III. Les Algériens qui vitupèrent contre le régime actuel sont les mêmes qui avaient déjà intégré dans leur esprit un cinquième mandat de Bouteflika. N’était l’intervention du Haut Commandement Militaire qui a mis un terme à la plus grande tartufferie de l’histoire de l’Algérie indépendante en avril 2019, Abdelaziz Bouteflika serait, en ce moment-ci, non pas en train de gouverner le pays mais de le précipiter dans le gouffre dans l’indifférence générale. L’auteur de ces lignes s’honore d’avoir été le premier algérien à avoir déclaré au quotidien français l’Opinion (23 juillet 2013) qu’Abdelaziz Bouteflika n’était plus apte à diriger l’Algérie. Des centaines de milliers d’algériens qui sont sortis dans les rues des villes et villages d’Algérie pour scander «Ettrouhou Gaa» tout au long de l’année 2019, ont depuis battu leur coulpe et fait allégeance à la nouvelle administration d’Etat.
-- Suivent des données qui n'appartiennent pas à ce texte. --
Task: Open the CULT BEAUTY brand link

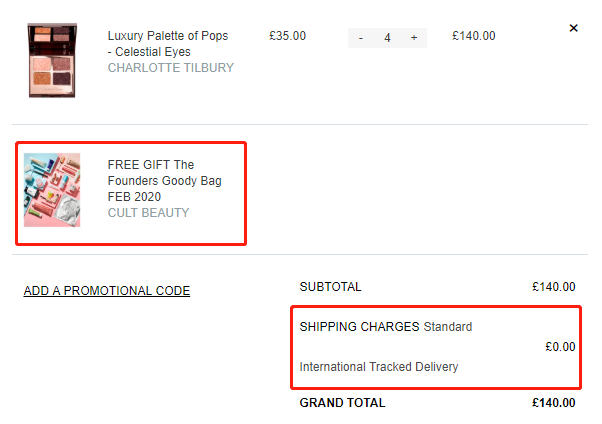Action: tap(149, 212)
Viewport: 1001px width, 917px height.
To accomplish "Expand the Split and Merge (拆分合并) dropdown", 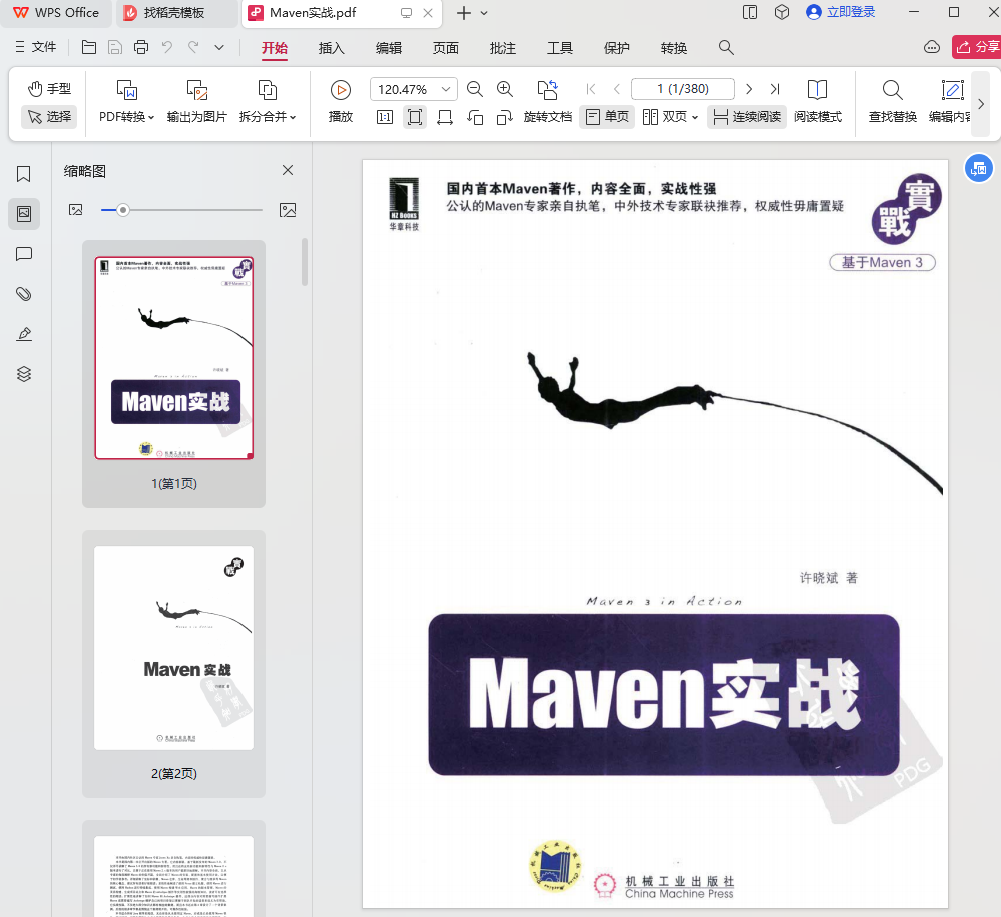I will (x=267, y=116).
Il n’est pas jusqu’à ceux qui exigeaient le retrait total de l’Armée de la scène politique et l’avènement d’un Etat démocratique, qui n’aient bâti des fortunes colossales et n’aient constitué des privilèges indécents grâce précisément à l’ordre népotique et mafieux qui a régné sans partage entre 1999 et 2019. L’histoire du Hirak reste à écrire car de nombreuses zones d’ombre persistent au tableau que l’historien scrupuleux devra un jour éventer (2).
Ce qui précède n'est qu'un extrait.